An international team of researchers has developed a new way to pattern complex 3D arrays of wires and interconnects on a microchip with the help of self-assembling block co-polymers. The technique could be used to pack more electronic components onto a memory chip – an important advance as device feature sizes continue to shrink.
The team, led by Caroline Ross and Karl Berggren of the Massachusetts Institute of Technology (MIT) in the US, has shown that a block co-polymer – polystyrene-polydimethylsiloxane – can be “forced” to form a complex set of 3D patterns on a substrate surface. Block co-polymers are made of blocks of different polymerized monomers. The technique, detailed in the journal Advanced Materials, involves using a simple template comprising an array of small pillars made of silica, explains team member Amir Tavakkoli. “We have found that we can create a rich variety of microdomain morphologies on a single substrate by modifying the layout of the pillars,” he says. “One such morphology is a high-resolution square lattice of dots, but cylinders, spheres, ellipsoids and double cylinders can easily be produced too.”
Smaller the better
The spaces between features in the final patterns can be smaller than the original periodicity in the block co-polymer, Tavakkoli says. This means that the number of components that can be packed onto the sample substrate is increased. Indeed, the feature sizes that can be made in this way are very small, at about 10–20 nm. In contrast, those produced by conventional photolithography are at least 10 nm bigger. “Being able to fabricate such small structures will be important in the future because feature sizes are continuing to shrink, in accordance with Moore’s law,” he adds.
Shapes in a box
Another big advantage of the new technique is that it can produce square and rectangular structures. These shapes are the basis of most microchip layouts but are quite difficult to produce through conventional self-assembly processes. “When molecules self-assemble, they have a natural tendency to create hexagonal shapes – as in a honeycomb or an array of soap bubbles between sheets of glass. They do not naturally form squares or rectangles,” says Ross.

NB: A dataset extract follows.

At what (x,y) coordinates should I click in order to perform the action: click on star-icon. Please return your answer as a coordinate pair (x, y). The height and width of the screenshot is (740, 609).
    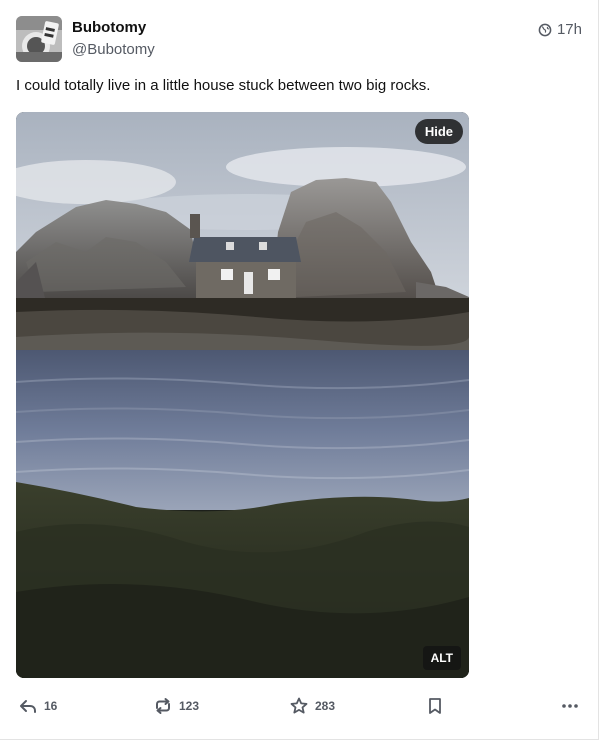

The MIT researchers’ fabrication technique starts with the construction of a precisely controlled pattern of nanopillars on a silicon substrate surface using high-resolution electron-beam lithography. Next, the pillars are chemically coated with a thin polystyrene “brush” layer that subsequently interacts with the block co-polymer when it is applied to the substrate surface. The co-polymer then self-assembles into a pattern that is guided by the pillars.
Repellent shapes
The process works because the template coating is arranged in such a way as to repel one of the components in the polymer. This produces a significant amount of strain in the polymer, forcing it to twist and turn. “In doing so, the polymer rearranges itself on the substrate surface into more interesting patterns,” explains Berggren.
The team says that it now plans to investigate how to remove the physical post template from the final pattern, and then transfer the pattern to the substrate. “We would then like to make some functional devices and we also want to understand and model the self-assembly process so that we can generalize this work to other block co-polymers and feature geometries,” Tavakkoli told physicsworld.com.